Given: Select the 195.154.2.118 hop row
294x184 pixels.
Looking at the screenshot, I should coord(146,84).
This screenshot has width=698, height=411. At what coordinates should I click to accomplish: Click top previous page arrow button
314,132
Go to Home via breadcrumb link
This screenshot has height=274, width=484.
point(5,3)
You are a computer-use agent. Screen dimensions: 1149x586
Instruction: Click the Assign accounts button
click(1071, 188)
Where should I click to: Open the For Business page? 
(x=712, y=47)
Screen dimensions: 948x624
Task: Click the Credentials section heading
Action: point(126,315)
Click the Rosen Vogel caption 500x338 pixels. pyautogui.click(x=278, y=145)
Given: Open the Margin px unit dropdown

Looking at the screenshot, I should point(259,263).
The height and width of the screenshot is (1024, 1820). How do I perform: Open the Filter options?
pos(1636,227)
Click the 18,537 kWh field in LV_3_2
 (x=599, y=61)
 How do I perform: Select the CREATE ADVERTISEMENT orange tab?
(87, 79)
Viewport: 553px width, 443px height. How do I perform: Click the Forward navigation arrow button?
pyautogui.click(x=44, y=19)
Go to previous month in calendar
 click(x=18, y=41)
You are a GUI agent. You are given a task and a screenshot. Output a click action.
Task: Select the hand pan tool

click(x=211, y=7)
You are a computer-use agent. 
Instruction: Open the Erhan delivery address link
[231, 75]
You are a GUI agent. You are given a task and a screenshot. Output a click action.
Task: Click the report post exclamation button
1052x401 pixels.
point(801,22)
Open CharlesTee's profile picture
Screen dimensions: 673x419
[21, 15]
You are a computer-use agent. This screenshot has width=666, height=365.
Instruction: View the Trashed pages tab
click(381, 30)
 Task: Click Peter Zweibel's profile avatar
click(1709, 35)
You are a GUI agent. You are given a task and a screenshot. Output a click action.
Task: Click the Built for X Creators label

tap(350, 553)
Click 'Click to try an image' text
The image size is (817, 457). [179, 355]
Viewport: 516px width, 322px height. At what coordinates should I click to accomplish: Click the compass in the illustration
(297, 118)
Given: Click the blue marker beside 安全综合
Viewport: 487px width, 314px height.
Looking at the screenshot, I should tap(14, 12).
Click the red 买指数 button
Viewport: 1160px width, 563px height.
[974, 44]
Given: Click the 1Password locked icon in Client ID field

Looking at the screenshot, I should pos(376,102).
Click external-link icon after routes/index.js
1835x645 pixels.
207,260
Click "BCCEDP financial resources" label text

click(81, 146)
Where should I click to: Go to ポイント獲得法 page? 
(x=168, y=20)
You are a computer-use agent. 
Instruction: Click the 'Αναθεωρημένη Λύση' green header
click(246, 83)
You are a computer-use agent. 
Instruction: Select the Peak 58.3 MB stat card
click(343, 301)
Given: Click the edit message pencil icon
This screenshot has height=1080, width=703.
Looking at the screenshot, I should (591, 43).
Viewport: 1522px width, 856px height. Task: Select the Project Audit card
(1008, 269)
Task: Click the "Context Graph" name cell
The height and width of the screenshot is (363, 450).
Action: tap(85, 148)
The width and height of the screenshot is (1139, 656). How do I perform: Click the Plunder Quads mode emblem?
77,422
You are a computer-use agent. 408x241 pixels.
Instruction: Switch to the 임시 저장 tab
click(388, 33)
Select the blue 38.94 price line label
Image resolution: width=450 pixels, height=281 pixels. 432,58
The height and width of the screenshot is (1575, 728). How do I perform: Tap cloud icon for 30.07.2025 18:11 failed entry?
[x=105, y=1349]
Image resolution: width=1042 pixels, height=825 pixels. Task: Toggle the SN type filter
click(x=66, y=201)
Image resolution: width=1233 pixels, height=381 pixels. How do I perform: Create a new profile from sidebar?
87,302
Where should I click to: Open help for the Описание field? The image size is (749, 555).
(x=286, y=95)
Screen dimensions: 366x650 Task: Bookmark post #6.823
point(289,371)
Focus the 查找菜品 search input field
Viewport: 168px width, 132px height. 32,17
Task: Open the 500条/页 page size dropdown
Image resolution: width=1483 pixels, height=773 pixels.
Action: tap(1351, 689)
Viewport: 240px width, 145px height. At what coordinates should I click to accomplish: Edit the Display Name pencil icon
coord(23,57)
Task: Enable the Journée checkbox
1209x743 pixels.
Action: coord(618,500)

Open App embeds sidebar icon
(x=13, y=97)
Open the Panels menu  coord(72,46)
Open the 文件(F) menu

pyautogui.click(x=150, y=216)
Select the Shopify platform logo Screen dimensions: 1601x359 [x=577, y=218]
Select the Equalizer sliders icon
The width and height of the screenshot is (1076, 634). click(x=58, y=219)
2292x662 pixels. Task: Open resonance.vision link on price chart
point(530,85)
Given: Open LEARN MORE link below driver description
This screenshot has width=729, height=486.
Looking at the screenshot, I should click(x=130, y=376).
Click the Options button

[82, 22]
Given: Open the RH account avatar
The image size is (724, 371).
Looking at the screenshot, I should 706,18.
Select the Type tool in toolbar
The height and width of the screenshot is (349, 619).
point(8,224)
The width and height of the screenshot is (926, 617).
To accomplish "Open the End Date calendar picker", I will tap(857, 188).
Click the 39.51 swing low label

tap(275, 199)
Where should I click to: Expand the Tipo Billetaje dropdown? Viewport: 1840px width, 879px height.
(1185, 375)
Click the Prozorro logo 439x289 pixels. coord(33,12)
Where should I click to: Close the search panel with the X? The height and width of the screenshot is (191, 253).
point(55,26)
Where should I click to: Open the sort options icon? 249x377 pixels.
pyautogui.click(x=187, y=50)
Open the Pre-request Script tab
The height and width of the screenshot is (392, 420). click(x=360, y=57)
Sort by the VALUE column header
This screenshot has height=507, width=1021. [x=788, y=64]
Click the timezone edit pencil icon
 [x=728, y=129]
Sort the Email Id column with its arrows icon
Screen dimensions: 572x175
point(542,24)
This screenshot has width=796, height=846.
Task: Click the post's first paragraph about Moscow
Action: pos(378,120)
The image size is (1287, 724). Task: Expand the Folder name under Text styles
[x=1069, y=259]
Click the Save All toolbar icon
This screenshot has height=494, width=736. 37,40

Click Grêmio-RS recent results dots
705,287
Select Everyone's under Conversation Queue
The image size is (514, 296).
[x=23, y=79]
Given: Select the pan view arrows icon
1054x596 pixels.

* * *

**To be done**
Render as a numbered list the lines starting with the one containing "Click external-link icon" and going on through the one containing "(1008, 269)", skipping any blank lines.

**Solution to this exercise**
1. Click external-link icon after routes/index.js
2. 1835x645 pixels.
3. 207,260
4. Click "BCCEDP financial resources" label text
5. click(81, 146)
6. Where should I click to: Go to ポイント獲得法 page? 
7. (x=168, y=20)
8. You are a computer-use agent. 
9. Instruction: Click the 'Αναθεωρημένη Λύση' green header
10. click(246, 83)
11. You are a computer-use agent. 
12. Instruction: Select the Peak 58.3 MB stat card
13. click(343, 301)
14. Given: Click the edit message pencil icon
15. This screenshot has height=1080, width=703.
16. Looking at the screenshot, I should (591, 43).
17. Viewport: 1522px width, 856px height. Task: Select the Project Audit card
18. (1008, 269)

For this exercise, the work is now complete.